LdN 479 Gerichtsprozesse für Klimaaktivisti

Liebes Team,

Ich möchte passend zur Sendung meine Erfahrungen zur Politisierung der Gerichte teilen. Ich bin selbst im Klimaaktivismus aktiv und in der Community gibt es verschiedene Protestformen die manchmal radikaler und manchmal bürgerlicher ablaufen. Einige dieser Protestformen werden dann auch in Gerichten bearbeitet. Aus Solidarität mit den Angeklagten habe ich einige Prozesse am Amtsgericht München als Zuschauer verfolgt.

  1. Da es um das Thema Weisungen von Innenministerien ging: Ein Verfahren behandelte eine kleine Gruppe von Personen die unter dem Schirm der damaligen letzten Generation in eine Vorlesung an der Uni eindrangen, ein Banner hochhielten, eine ca. 5 minütige Rede hielten und im Hörsaal Flyer verteilten. Nach der Aufforderung durch den Dozenten haben die Personen deeskalativ und kooperativ das Gebäude wieder verlassen. Hieran ist spannend, dass im Verfahren scheinbar bereits von Seiten des Gerichts auf ein Beschluss (oder so etwas) angestrebt wurde und das auch nocheinmal zu Beginn des Verfahrens a die Staatsanwaltschaft herangetragen wurde. Diese war jedoch nach eigener Aussage weisungsgebunden und forderte daher ein Verfahren. (… was deswegen final nicht zu einer höheren Strafe führte, wegen eines wohlwollenden Richters)

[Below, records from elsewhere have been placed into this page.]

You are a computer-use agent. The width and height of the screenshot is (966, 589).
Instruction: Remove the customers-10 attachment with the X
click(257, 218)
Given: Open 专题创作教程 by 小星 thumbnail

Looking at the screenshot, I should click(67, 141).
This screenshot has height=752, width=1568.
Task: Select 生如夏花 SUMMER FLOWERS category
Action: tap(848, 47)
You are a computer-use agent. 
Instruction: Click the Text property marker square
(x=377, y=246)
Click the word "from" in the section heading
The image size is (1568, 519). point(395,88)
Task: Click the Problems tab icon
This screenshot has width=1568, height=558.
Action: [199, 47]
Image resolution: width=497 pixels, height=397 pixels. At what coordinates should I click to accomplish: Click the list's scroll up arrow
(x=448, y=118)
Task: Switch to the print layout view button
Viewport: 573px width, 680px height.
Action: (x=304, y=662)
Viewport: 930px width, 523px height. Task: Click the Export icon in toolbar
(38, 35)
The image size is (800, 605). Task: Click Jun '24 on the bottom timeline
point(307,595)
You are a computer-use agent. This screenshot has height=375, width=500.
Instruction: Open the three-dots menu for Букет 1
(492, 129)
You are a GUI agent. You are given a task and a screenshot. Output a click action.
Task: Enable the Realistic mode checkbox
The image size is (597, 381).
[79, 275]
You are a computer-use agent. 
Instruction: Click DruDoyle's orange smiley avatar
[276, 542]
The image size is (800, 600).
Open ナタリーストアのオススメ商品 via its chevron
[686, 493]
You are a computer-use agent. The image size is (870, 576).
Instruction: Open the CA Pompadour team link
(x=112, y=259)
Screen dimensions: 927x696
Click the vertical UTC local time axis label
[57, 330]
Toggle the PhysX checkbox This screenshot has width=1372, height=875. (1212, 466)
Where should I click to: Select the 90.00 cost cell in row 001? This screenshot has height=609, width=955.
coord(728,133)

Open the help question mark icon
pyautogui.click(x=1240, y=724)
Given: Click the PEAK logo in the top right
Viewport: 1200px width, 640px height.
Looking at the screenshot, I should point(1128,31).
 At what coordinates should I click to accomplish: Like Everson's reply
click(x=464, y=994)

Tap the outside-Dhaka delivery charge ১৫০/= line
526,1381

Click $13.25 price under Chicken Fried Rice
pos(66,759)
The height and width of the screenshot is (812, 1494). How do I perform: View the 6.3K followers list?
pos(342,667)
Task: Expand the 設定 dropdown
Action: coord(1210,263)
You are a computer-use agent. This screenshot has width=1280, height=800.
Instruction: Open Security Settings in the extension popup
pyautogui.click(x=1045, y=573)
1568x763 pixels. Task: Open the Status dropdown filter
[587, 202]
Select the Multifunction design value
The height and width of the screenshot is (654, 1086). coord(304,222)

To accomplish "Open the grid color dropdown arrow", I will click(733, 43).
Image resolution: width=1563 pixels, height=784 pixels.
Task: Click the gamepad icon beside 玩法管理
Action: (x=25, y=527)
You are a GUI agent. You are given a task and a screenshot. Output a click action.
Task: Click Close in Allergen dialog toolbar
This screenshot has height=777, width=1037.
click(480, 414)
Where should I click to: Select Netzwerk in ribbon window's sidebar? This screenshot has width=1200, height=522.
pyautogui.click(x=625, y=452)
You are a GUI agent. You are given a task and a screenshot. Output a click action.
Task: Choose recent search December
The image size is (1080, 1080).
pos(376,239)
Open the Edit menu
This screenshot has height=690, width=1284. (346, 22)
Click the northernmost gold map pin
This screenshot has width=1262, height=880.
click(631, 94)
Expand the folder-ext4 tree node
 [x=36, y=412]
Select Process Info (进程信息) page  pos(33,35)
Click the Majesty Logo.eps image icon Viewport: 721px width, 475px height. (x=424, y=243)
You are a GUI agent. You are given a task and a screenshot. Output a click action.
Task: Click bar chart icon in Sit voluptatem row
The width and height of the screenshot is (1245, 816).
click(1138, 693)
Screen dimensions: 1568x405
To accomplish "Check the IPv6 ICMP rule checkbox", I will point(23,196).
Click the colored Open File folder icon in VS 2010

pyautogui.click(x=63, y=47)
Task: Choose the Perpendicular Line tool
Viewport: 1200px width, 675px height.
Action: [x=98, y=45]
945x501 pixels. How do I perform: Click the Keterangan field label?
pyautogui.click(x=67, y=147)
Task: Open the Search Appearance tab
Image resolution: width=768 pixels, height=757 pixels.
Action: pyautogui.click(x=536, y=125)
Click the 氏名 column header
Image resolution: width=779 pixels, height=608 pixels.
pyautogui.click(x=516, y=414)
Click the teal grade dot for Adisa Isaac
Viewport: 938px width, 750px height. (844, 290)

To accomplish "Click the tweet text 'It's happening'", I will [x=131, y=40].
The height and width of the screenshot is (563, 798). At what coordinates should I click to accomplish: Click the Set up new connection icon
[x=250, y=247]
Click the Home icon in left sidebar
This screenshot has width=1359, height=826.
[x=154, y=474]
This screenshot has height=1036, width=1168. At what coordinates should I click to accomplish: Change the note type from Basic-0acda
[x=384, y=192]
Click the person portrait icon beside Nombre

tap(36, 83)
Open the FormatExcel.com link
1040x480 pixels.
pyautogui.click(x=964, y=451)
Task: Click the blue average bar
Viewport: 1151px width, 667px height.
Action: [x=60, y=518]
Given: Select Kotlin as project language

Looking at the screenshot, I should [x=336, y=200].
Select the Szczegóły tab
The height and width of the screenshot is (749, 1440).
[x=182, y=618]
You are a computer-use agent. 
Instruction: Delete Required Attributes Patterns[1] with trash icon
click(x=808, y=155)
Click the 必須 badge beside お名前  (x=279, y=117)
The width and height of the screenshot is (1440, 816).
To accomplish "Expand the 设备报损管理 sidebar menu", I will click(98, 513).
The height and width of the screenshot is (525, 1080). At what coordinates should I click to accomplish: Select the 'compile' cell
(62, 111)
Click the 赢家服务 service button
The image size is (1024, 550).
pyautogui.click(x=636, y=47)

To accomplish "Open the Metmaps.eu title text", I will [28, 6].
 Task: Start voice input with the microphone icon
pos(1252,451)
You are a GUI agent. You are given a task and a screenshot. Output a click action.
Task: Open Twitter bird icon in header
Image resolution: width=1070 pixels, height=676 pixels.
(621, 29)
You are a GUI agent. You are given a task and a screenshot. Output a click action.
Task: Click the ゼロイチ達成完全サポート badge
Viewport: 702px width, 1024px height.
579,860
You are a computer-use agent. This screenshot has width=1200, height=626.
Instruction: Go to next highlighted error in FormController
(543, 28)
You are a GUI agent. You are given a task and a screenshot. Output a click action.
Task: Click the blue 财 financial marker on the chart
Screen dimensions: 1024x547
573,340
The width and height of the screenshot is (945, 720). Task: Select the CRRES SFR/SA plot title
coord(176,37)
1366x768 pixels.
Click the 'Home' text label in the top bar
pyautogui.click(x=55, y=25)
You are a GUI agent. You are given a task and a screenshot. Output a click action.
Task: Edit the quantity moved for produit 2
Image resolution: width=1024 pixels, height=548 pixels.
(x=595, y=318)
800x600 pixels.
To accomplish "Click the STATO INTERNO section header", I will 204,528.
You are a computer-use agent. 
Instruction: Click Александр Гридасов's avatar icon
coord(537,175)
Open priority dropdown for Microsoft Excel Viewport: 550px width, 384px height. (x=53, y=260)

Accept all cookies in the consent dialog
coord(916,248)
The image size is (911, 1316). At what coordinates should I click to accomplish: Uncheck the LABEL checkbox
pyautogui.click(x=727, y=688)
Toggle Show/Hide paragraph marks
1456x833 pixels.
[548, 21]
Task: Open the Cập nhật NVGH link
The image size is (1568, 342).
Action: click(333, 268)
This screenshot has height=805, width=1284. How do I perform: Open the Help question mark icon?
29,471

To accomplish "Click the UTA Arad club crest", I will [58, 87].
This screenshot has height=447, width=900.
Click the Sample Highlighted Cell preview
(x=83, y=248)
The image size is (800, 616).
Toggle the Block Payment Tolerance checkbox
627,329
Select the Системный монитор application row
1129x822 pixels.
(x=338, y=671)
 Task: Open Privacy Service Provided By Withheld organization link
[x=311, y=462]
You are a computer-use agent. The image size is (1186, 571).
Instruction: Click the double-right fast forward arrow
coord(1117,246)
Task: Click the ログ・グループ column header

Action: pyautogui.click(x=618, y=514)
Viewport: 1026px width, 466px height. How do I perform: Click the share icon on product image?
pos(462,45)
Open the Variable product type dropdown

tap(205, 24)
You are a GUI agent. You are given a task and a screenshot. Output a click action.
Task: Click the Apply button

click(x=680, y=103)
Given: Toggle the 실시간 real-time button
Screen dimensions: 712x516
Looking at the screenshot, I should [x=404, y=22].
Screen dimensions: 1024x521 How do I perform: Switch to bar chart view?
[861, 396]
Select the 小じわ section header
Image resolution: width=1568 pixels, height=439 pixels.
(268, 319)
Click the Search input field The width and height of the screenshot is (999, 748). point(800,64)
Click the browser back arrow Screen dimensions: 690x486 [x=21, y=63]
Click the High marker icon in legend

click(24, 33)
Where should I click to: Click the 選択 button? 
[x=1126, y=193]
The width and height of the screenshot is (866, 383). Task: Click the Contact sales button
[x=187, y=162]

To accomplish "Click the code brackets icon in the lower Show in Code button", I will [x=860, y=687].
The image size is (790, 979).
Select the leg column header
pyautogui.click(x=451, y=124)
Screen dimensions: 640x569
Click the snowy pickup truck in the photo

Das zeigt mmn dass heute bereits eine etablierte "demokratische” Partei, die CSU, über einen Innenminister in Bayern ihre politische Agenda (hier die Kriminalisierung von Klimaaktivisti) in die Justiz einbringt. Ich möchte daraus keine direkten Schlüsse ziehen, aber mache mir schon auch Sorgen, inwieweit jetzt schon auch rechtskonservative demokratische Parteien den Justizapparat misbrauchen.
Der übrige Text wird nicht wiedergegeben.